Python doesn’t support ++, but you can do:

number += 1
Answered By: Daniel Stutzbach

Yes. The ++ operator is not available in Python. Guido doesn’t like these operators.

You can do:

number += 1
Answered By: knutin

Take a look at Behaviour of increment and decrement operators in Python for an explanation of why this doesn’t work.

Python doesn’t really have ++ and –, and I personally never felt it was such a loss.

I prefer functions with clear names to operators with non-always clear semantics (hence the classic interview question about ++x vs. x++ and the difficulties of overloading it). I’ve also never been a huge fan of what post-incrementation does for readability.

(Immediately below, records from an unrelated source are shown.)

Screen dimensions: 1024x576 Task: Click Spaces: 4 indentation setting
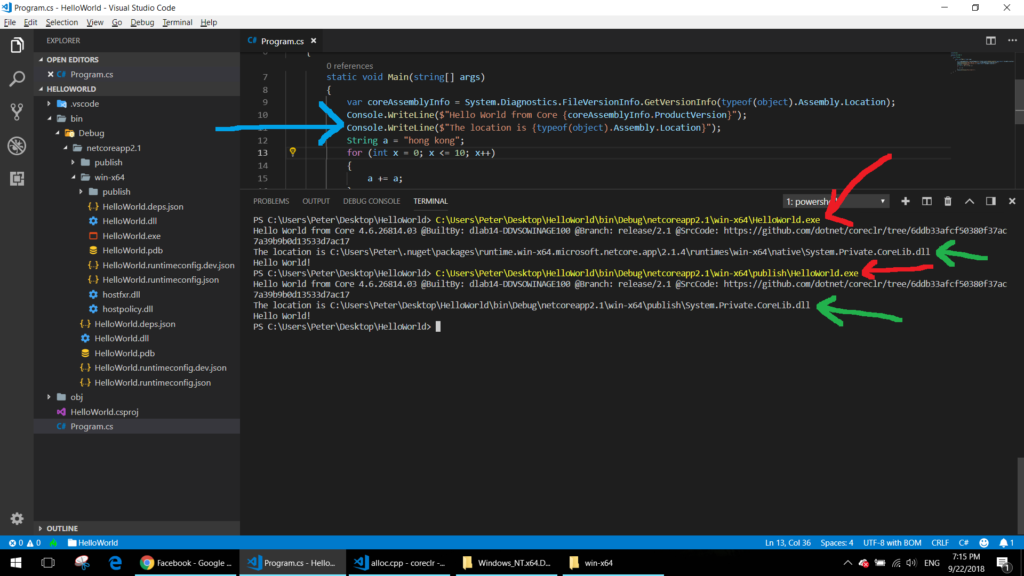click(x=836, y=543)
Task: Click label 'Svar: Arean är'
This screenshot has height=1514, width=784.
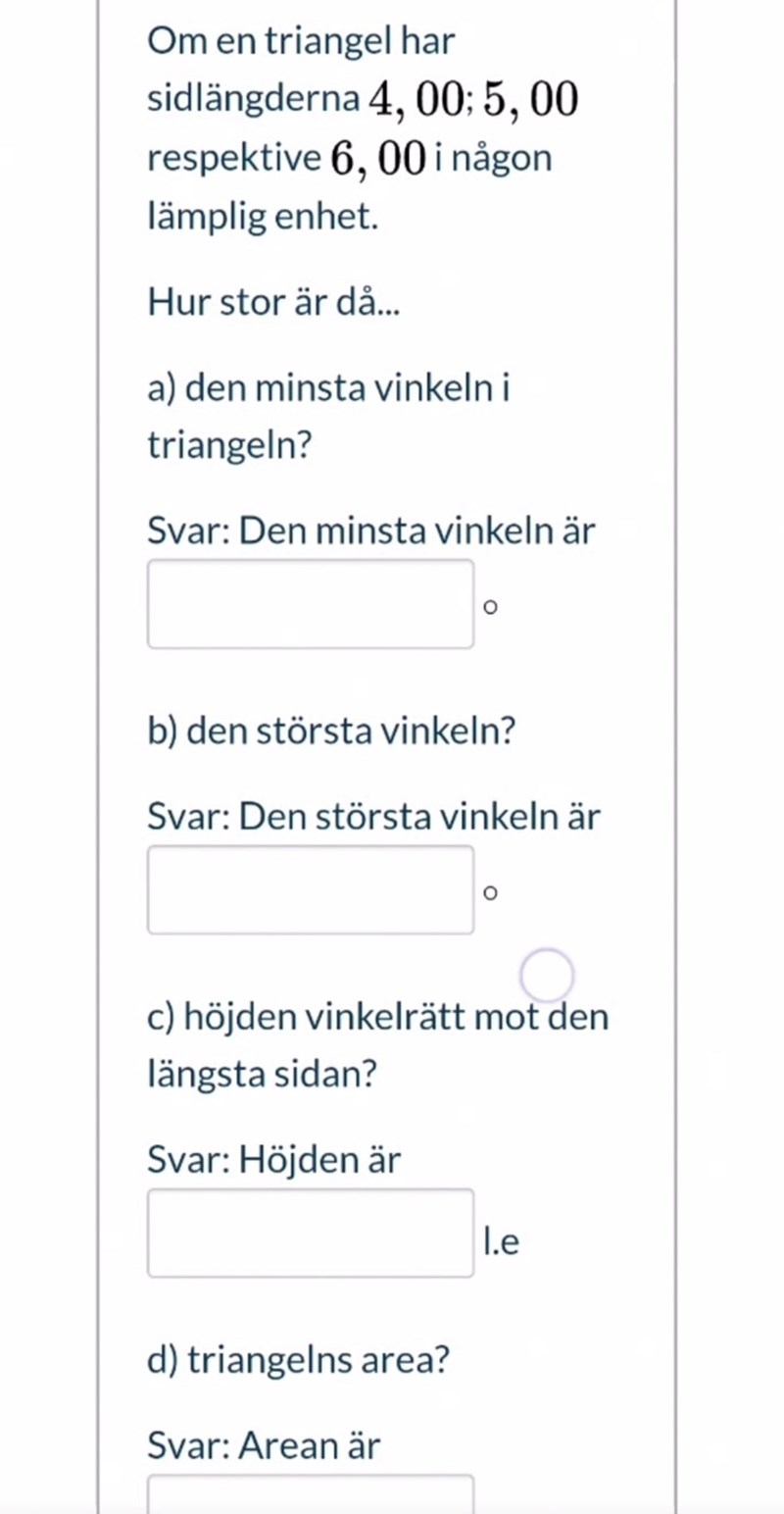Action: coord(264,1444)
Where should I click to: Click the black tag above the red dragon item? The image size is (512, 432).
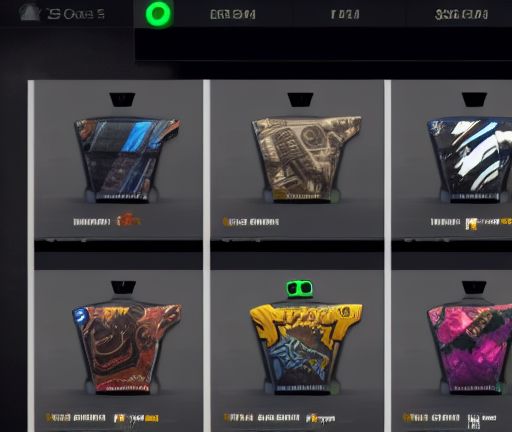tap(123, 288)
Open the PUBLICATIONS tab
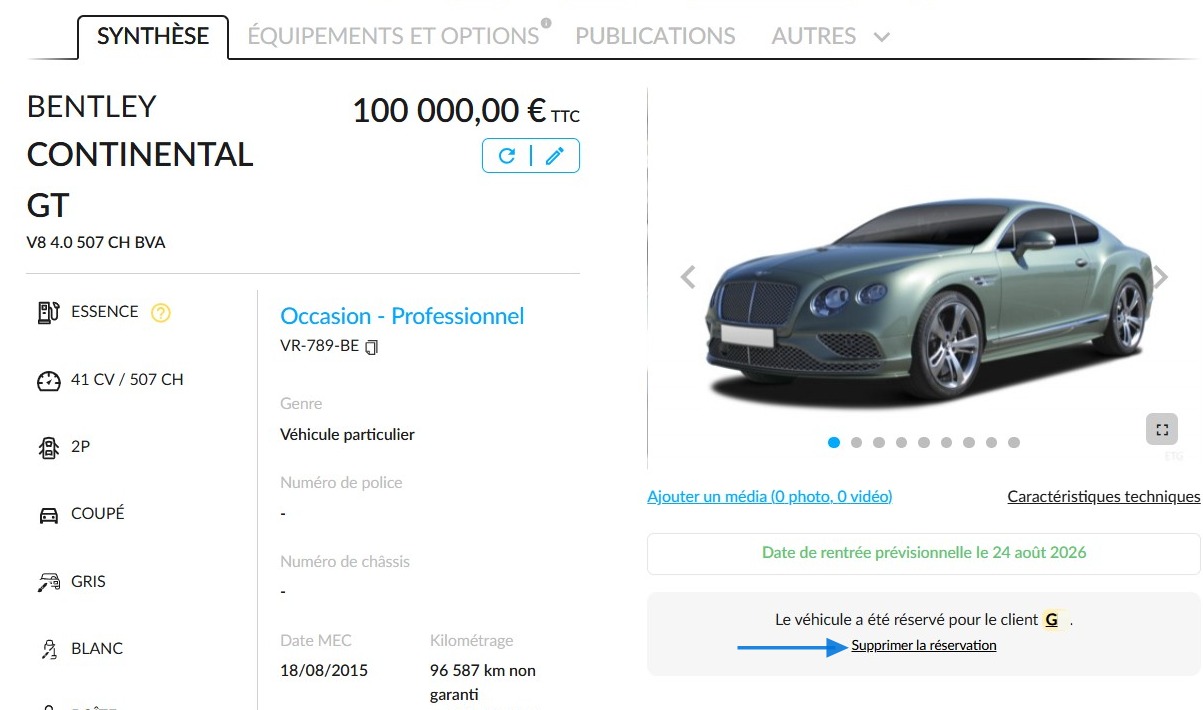Viewport: 1203px width, 710px height. (655, 36)
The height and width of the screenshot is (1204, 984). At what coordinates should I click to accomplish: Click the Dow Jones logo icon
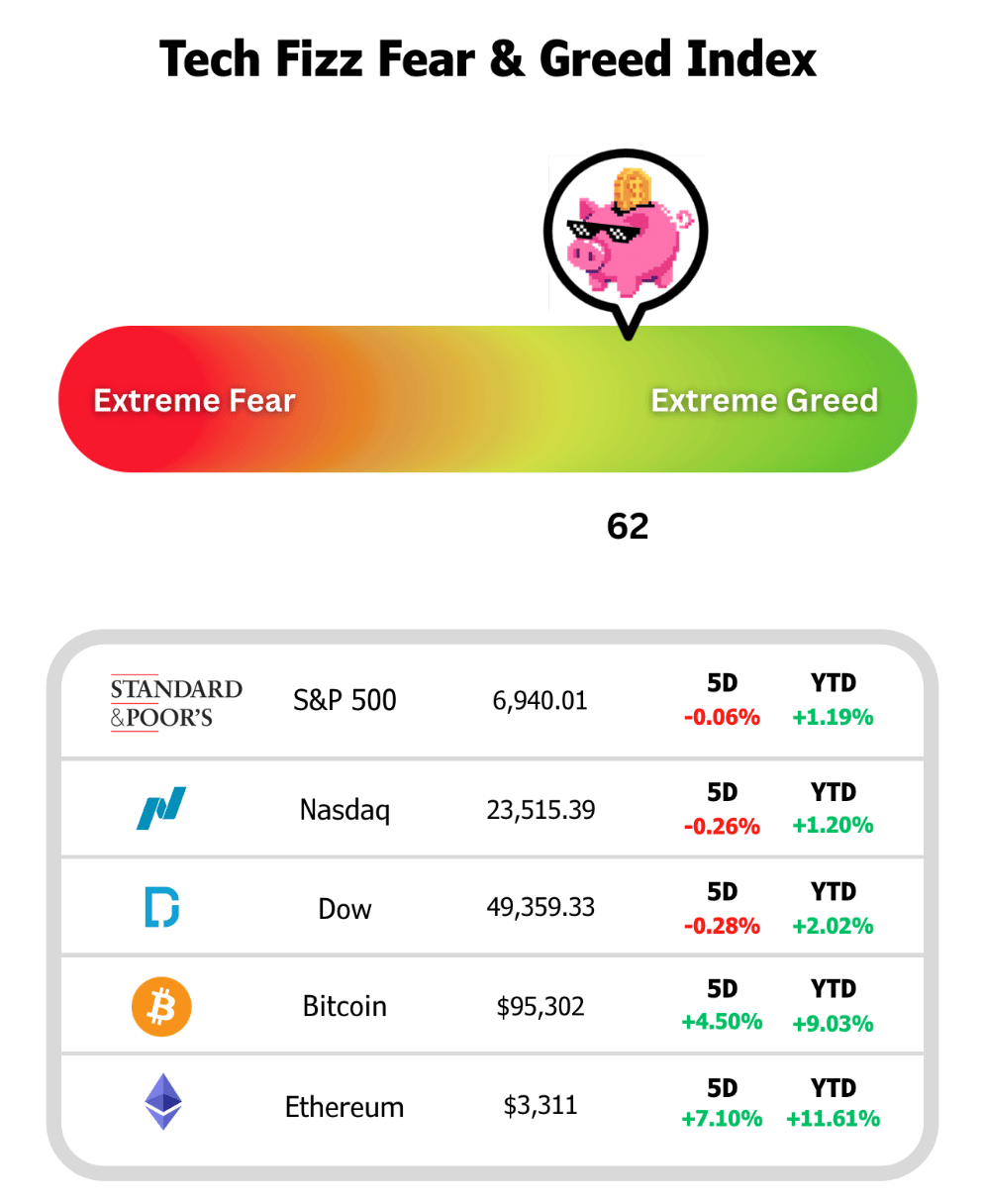point(161,907)
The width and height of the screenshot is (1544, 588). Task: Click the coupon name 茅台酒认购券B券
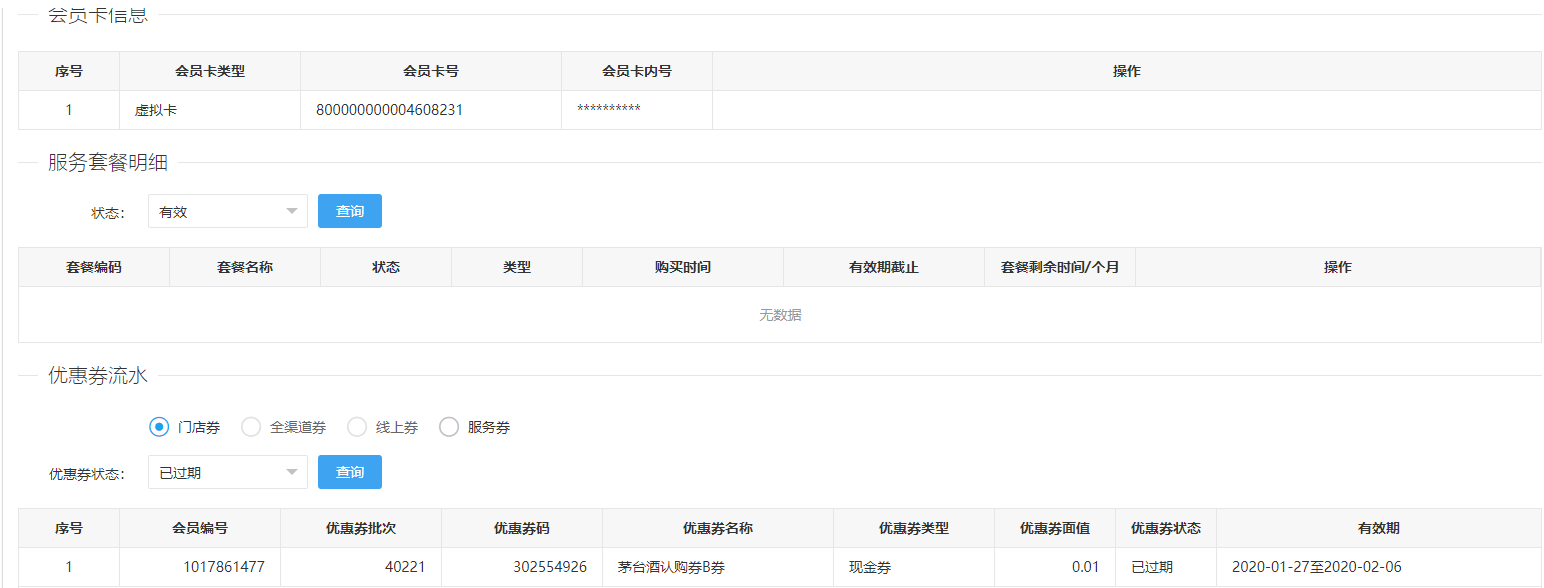coord(671,567)
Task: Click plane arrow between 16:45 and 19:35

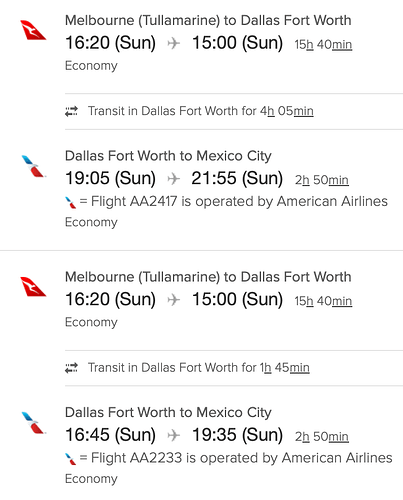Action: pos(173,435)
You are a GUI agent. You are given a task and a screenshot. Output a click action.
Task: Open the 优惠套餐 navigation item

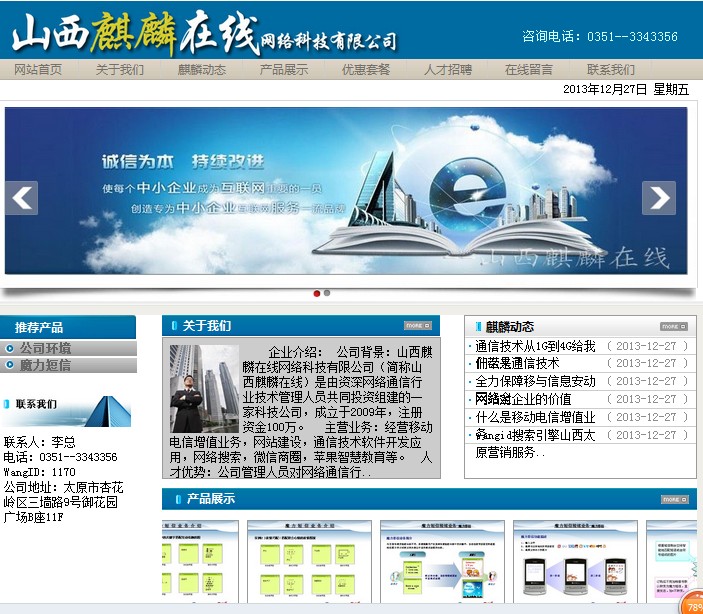click(x=366, y=70)
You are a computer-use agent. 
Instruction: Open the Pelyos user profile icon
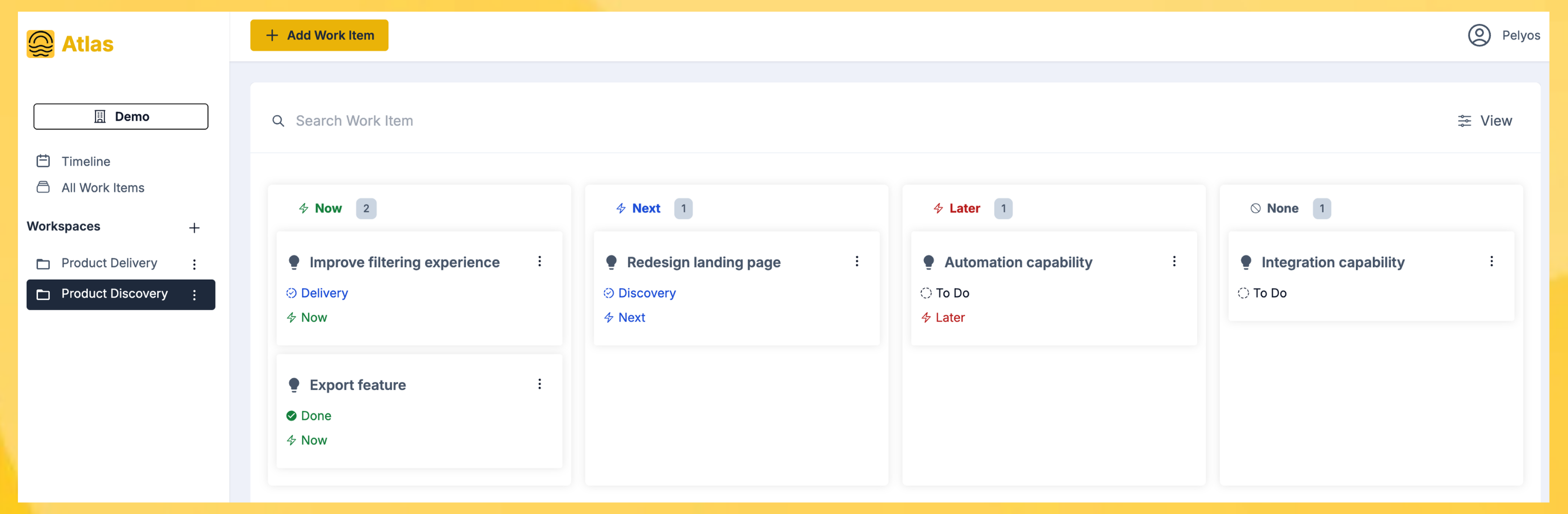1479,35
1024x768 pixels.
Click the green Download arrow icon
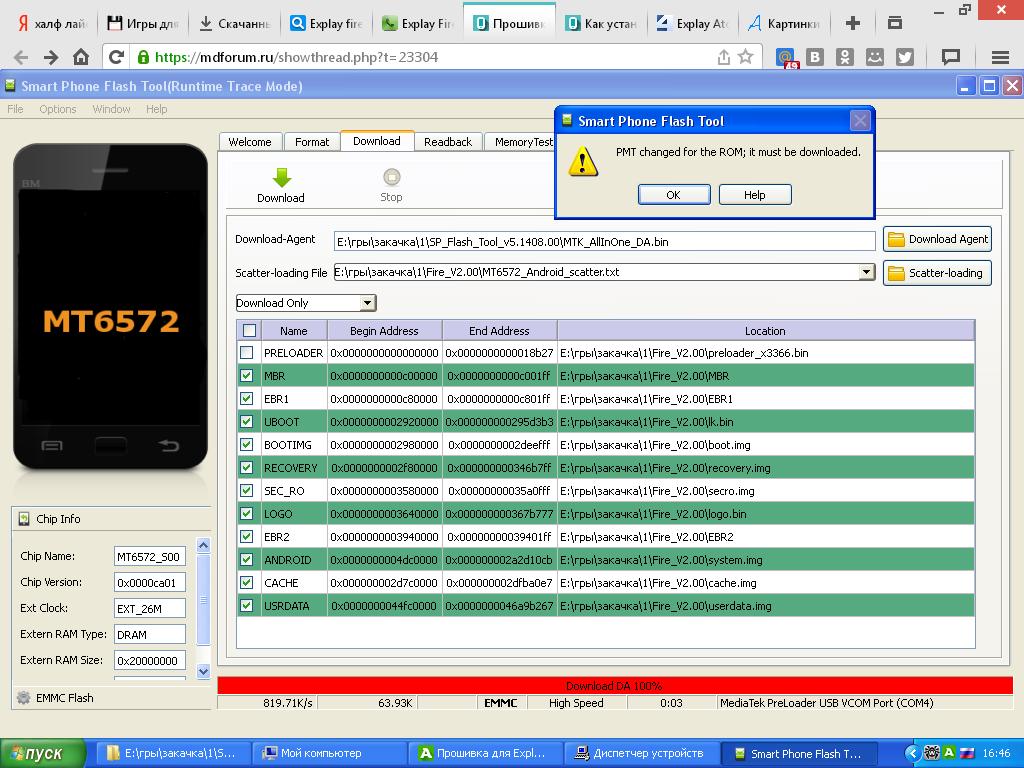pos(281,178)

You could always define some wrapper class (like accumulator) with clear increment semantics, and then do something like x.increment() or x.incrementAndReturnPrev()

Answered By: Uri

Here there is an explanation:
http://bytes.com/topic/python/answers/444733-why-there-no-post-pre-increment-operator-python

However the absence of this operator is in the python philosophy increases consistency and avoids implicitness.

In addition, this kind of increments are not widely used in python code because python have a strong implementation of the iterator pattern plus the function enumerate.

Answered By: pygabriel

Simply put, the ++ and -- operators don’t exist in Python because they wouldn’t be operators, they would have to be statements. All namespace modification in Python is a statement, for simplicity and consistency. That’s one of the design decisions. And because integers are immutable, the only way to ‘change’ a variable is by reassigning it.

Fortunately we have wonderful tools for the use-cases of ++ and -- in other languages, like enumerate() and itertools.count().

Answered By: Thomas Wouters

The main reason ++ comes in handy in C-like languages is for keeping track of indices. In Python, you deal with data in an abstract way and seldom increment through indices and such. The closest-in-spirit thing to ++ is the next method of iterators.